Hierbei sieht sie die Hochschule Geisenheim eher in der Rolle einer ideenstiftenden Impulsgeberin. Denn eine Hochschule kann zwar passende Fragen stellen und durch ihre Forschung Lösungsansätze liefern; strukturelle Veränderungen herbeizuführen liegt nicht in ihrem Kompetenzraum. So wurden bereits einige vielversprechende Projekte durchgeführt wie eine Klimaanpassungsstudie, die interdisziplinär im Jahre 2020 fertiggestellt wurde. Dabei zeigen Geisenheimer Forschende in Zusammenarbeit mit der Technischen Hochschule Bingen und der Hochschule in Koblenz Potentiale und Notwendigkeiten für nachhaltige Entwicklungen im oberen Mittelrheintal auf.
Die Herausforderungen, die in den nächsten Jahren auf Regionen wie das Mittelrheintal zukommen, sind laut dieser Studie nicht zu unterschätzen: Durch zunehmende Trockenheit, Hitze und Starkregenereignisse müssen die Ufer neugestaltet werden, sodass Überschwemmungen möglich sind, die trotzdem keine Bedrohung für die Bewohner darstellen. Über gezielte Bepflanzung können Verschattungen angelegt werden, um bei Hitzeperioden die Innenstädte zu kühlen. Hierbei sollten Pflanzenarten zum Einsatz kommen, die Dürre und Hitze schadlos überstehen können. Ansätze, die all dies berücksichtigen, sollten auch Teil des Buga-Konzeptes sein. Doch sieht Frau Prof. Petrow auch, dass das Portfolio an Problemen fast schon zu groß ist, um es von der Bundesgartenschau allein lösen zu lassen: "Man sollte das Instrument Bundesgartenschau mit dem, was sie kann, auch nicht überlasten. Gleichzeitig können wir als Hochschule mit studentischen Projekten nicht die strukturellen Probleme einer ganzen Region lösen."

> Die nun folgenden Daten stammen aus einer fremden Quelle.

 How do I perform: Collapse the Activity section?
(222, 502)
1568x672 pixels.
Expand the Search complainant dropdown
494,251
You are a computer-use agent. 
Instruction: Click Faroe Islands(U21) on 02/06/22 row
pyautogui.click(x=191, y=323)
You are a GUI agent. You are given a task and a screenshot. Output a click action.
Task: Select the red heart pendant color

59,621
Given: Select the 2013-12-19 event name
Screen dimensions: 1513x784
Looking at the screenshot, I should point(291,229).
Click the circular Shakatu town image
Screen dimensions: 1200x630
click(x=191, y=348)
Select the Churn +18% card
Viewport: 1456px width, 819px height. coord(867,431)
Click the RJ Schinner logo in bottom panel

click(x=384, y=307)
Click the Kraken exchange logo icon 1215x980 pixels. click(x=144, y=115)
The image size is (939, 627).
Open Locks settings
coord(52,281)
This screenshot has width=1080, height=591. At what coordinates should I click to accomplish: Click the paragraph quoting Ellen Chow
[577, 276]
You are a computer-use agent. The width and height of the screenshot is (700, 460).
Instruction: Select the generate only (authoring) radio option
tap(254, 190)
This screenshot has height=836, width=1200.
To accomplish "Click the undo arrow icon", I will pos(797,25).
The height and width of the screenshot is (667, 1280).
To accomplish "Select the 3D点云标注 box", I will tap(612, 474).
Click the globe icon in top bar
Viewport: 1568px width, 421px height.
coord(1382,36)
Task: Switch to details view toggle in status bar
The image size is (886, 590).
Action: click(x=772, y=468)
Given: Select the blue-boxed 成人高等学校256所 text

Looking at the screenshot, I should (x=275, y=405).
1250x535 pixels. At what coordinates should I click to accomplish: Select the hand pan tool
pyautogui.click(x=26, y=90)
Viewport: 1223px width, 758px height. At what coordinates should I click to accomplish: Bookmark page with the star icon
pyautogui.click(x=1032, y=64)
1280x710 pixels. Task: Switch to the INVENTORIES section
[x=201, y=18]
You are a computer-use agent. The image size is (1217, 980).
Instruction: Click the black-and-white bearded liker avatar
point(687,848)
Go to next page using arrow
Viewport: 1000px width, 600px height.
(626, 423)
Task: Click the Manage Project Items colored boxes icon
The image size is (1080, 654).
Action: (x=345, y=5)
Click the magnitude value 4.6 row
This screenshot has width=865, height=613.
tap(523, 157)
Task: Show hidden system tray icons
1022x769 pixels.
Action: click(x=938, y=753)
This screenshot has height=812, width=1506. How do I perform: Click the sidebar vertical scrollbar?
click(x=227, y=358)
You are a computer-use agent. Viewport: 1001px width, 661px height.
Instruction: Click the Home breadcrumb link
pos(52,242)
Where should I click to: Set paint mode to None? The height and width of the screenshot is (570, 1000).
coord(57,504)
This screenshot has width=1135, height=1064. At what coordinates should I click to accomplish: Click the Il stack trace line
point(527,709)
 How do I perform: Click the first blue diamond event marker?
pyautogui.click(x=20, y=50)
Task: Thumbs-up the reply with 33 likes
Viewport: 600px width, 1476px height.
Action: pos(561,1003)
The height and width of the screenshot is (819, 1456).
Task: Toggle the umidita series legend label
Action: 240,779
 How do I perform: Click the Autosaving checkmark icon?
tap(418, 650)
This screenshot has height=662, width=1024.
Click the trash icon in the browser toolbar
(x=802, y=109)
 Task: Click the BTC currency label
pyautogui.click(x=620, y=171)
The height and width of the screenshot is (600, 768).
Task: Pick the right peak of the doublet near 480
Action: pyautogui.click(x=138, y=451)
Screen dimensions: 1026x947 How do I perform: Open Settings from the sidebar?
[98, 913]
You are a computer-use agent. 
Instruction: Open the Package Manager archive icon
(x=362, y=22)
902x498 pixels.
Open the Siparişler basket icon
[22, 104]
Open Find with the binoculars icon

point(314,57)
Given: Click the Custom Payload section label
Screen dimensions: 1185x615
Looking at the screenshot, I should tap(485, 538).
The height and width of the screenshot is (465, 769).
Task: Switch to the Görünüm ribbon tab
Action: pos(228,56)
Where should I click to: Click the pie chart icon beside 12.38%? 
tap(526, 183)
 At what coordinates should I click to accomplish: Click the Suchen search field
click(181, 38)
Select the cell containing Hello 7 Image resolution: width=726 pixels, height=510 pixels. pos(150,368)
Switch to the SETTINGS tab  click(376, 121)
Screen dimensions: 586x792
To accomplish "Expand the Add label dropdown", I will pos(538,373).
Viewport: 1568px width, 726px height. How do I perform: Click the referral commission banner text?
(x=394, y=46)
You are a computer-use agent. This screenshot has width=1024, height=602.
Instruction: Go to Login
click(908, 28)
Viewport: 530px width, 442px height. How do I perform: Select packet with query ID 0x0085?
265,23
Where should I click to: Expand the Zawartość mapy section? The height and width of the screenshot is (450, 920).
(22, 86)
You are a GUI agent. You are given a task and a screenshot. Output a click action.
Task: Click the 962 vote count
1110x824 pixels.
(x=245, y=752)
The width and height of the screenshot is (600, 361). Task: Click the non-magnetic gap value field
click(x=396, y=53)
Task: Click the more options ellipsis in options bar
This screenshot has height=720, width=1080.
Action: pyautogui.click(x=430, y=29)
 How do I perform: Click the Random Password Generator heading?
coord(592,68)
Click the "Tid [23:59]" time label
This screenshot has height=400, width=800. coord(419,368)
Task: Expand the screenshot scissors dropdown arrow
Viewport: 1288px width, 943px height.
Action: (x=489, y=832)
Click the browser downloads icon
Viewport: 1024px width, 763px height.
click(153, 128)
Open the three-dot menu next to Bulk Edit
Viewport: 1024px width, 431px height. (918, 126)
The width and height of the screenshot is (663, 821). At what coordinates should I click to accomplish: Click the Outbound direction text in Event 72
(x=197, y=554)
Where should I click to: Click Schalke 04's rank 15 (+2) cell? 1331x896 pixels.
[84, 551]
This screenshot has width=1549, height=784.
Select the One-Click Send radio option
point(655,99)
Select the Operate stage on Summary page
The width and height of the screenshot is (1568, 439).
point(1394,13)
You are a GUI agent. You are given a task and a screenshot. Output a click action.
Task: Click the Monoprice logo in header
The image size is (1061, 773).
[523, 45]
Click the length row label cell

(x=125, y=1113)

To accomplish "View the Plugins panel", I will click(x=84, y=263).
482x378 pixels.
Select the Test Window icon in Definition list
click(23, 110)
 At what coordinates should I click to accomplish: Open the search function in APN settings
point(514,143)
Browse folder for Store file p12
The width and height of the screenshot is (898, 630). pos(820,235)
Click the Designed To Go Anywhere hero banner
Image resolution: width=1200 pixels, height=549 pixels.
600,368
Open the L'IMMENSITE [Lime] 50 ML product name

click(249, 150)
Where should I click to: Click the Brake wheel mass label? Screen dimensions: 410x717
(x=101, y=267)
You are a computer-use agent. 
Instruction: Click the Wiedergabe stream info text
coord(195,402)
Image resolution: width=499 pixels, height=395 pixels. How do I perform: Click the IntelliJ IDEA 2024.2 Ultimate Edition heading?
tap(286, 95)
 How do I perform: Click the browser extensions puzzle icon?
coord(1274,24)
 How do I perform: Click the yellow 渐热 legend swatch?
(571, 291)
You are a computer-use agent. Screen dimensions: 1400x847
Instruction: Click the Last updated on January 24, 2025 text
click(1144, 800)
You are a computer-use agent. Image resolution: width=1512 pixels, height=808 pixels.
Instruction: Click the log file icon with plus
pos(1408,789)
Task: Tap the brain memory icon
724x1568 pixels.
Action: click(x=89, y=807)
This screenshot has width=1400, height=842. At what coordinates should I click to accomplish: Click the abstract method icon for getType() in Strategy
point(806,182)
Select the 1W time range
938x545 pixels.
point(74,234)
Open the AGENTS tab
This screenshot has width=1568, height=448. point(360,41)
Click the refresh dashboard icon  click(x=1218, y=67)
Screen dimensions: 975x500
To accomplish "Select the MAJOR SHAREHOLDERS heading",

Doch allzu klein muss man sich deshalb auch nicht machen, denn die Hochschulen übernehmen für die Region eine wichtige Aufgabe, erklärt sie: "Wir als Hochschule möchten den Studierenden einen kritischen Geist mit auf den Weg geben und sie für zukunftsweisende Konzepte begeistern. Viele Studierende kommen aus der Gegend und tragen all das, was sie hier gelernt haben, später in die Kommunen zurück."
Die Bundesgartenschau hat schon häufig gezeigt, dass sie ihre Austragungsorte strukturell aufwerten konnte. Für ihre Ausgestaltung mit all den vorhandenen Ideen der Hochschulen aus dem Mittelrheintal braucht es allerdings auch Mut und den Willen, neue Wege zu gehen. "Es wäre großartig, wenn die Bundesgartenschau GmbH die Chance nutzt, mit den vier Hochschulen aus der Region zusammenzuarbeiten und die Impulse, die von uns kommen, aufzunehmen", wünscht sich Frau Prof. Petrow, und BUGA-Lab-Koordinator Bernd Metz ergänzt: "Die Expertise hier im Mittelrheintal durch die ansässigen Hochschulen ist überzeugend. Die Bundesgartenschau könnte wichtige Impulse setzen, unsere Region zukunftsweisend zu entwickeln."